胸をたわわに湯から出して見せた美人が。え、ここ混浴だっけ。いや、男湯と女湯を間違って入ったのだろうか。
私は慌てて「失礼しました」と風呂を飛び出した。
「おや、どうしました、お客さん」
「いや、綺麗な女の人が裸で。ここの風呂、混浴でもないし、私が間違って女湯に入ってしまったかと」
「え、そんな筈はないですよ」
その仲居は風呂を覗いて「やはり誰も居ませんよ、湯あたりで幻でも見たのでは」そう言って去って行った。

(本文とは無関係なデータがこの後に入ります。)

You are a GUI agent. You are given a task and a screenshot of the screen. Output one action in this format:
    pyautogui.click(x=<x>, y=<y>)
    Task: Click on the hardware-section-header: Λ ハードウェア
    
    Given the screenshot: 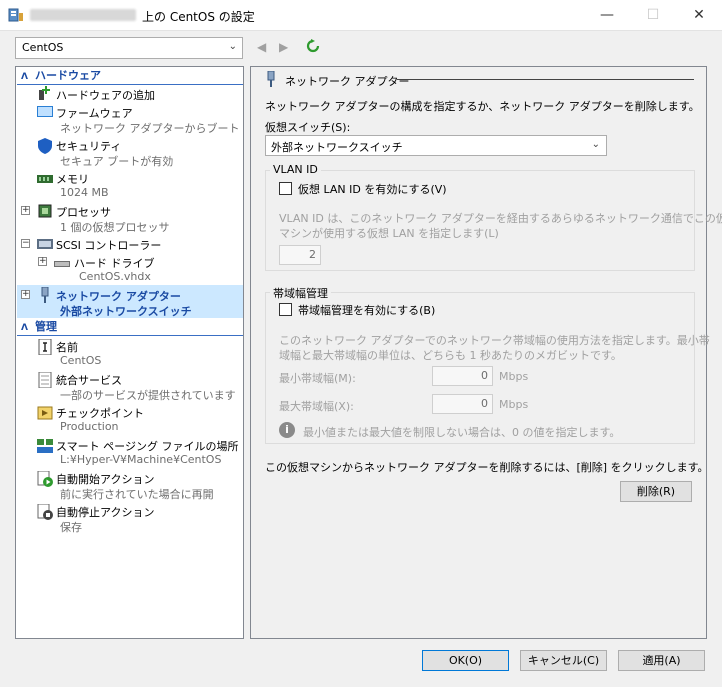 What is the action you would take?
    pyautogui.click(x=130, y=76)
     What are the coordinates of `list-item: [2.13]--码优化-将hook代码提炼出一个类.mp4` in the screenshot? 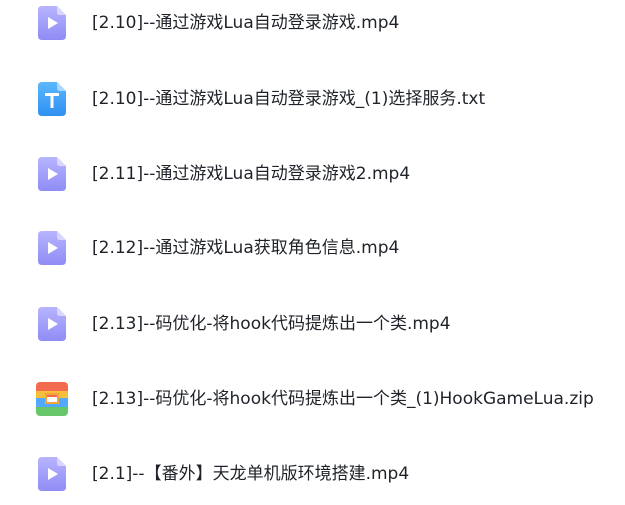 It's located at (312, 324).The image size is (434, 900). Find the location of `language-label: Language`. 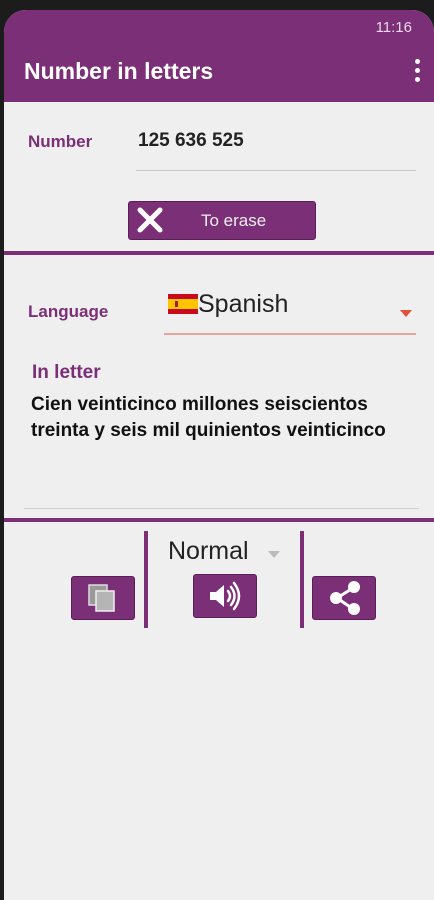

language-label: Language is located at coordinates (68, 312). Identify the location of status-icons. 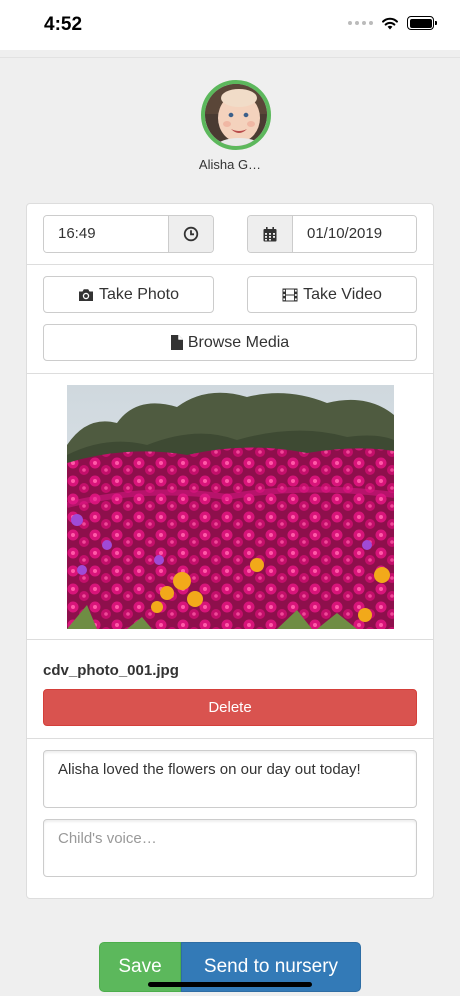
(392, 23).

たしかにここしか出入り口の無い温泉の中には誰も居なかった。
私は風呂に入り直し、部屋に帰ろうとした。
途中で賄いをやっている従業員室を通りかかる。
「あの人が見たらしいよ。あの人もあちらの世界へ呼ばれるのかねぇ」
私はギクッとしたがどうせ彼らを問い詰めてもここの不祥事になるかも知れないことは明かさないに違いない。
こう言う時は外に出てみるか。
ひなびた温泉だがちょっと離れた所にカフェがあった。
私は何気ないふりで店主に声をかける。「おい、あそこの露天風呂にアレが出たらしいぞ」
話を聞いてみると、あそこの跡取りだった男が性同一性障害で家を飛び出してとりあえずカミングアウトするために上半身は整えて家に戻り家族に認めさせて下半身も、というところで事故に会い亡くなったそうだ。

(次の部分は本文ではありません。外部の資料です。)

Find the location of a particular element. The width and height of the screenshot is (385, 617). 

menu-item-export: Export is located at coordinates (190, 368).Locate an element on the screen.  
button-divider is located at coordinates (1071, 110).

それ以来、偶に出てその手の男を誘ってあの手の世界へ導くのだそうだ。
近年ではかなり認められてきたとは言え、やはりちょっと怪しい眼で見られるようだ。
ましてこういう田舎ならその傾向は強いのだろう。
仲居たちが口ごもるのも判る。
まあ、私には関係のないあちらの世界の話だろう、
私はあの世にでも連れて行かれるのかも、との危惧に一安心してコーヒーを飲み干し、なぜかそこにあった薄い本を手に取った。